- Exercise aim
One part of the entries below is wanted: the lines from the one containing "Image resolution: width=587" through the one containing "Instruction: Click the Save Now button". Write those out exactly and nothing else.

- Supplied entries
┄┄┄┄┄┄

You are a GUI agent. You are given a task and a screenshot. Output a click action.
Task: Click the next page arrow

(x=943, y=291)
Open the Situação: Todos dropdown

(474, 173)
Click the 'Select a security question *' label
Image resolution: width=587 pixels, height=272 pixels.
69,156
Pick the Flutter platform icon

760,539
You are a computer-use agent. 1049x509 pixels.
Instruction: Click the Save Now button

┄┄┄┄┄┄

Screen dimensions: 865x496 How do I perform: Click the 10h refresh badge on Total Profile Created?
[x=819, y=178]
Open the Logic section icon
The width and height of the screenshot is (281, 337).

┄┄┄┄┄┄

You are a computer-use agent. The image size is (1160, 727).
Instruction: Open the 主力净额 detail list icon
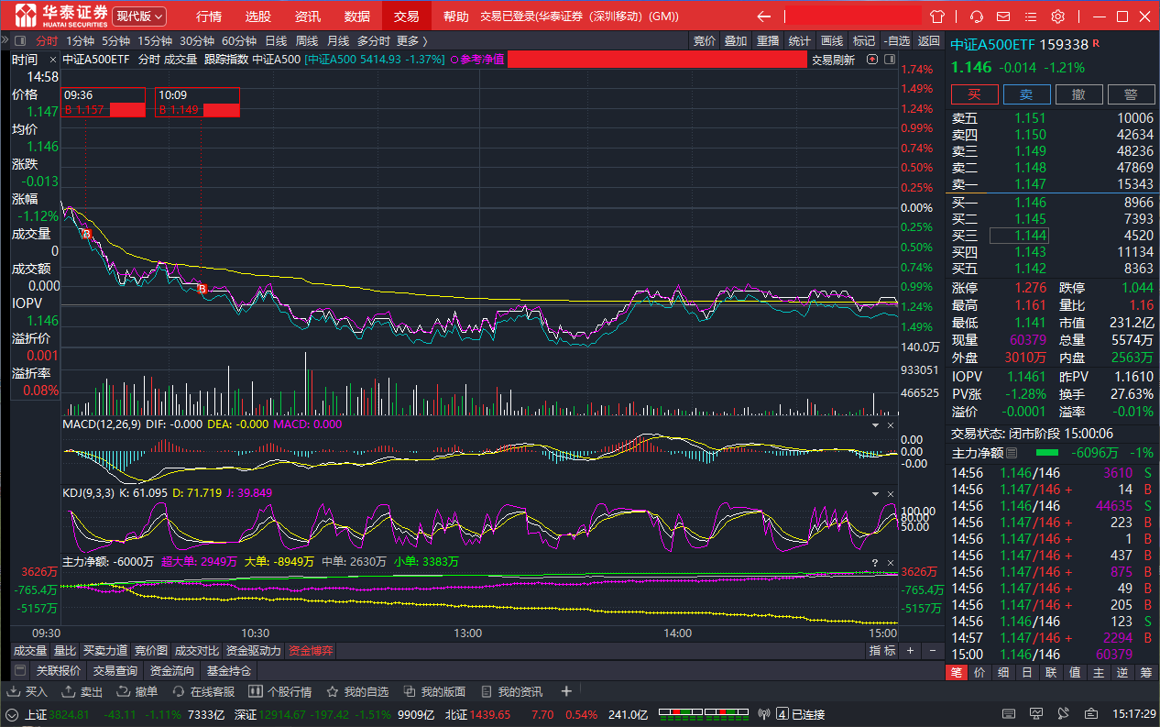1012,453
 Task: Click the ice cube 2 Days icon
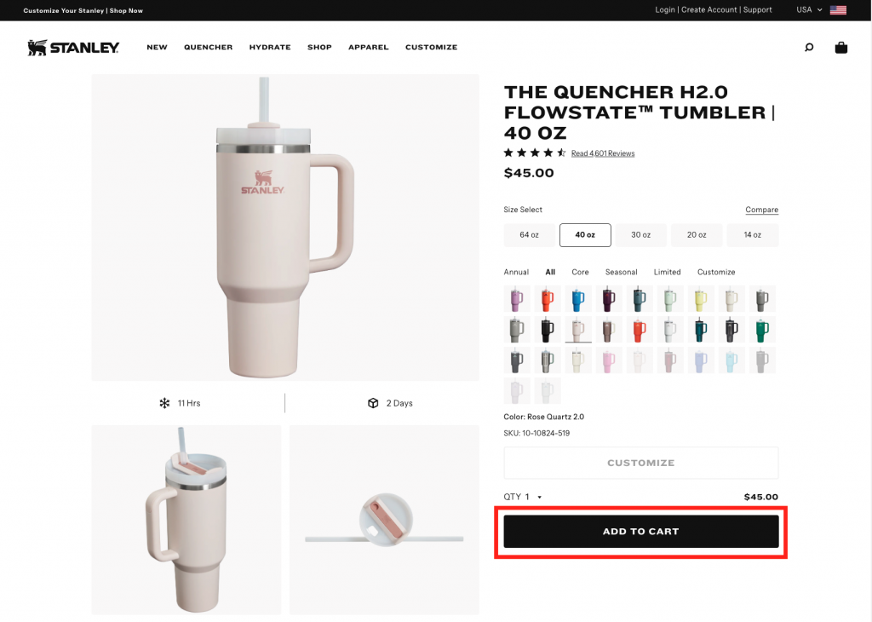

┄┄┄┄┄┄

- Reply
Image resolution: width=587 pixels, height=272 pixels.
69,156
Pick the Flutter platform icon

760,539
You are a computer-use agent. 1049x509 pixels.
Instruction: Click the Save Now button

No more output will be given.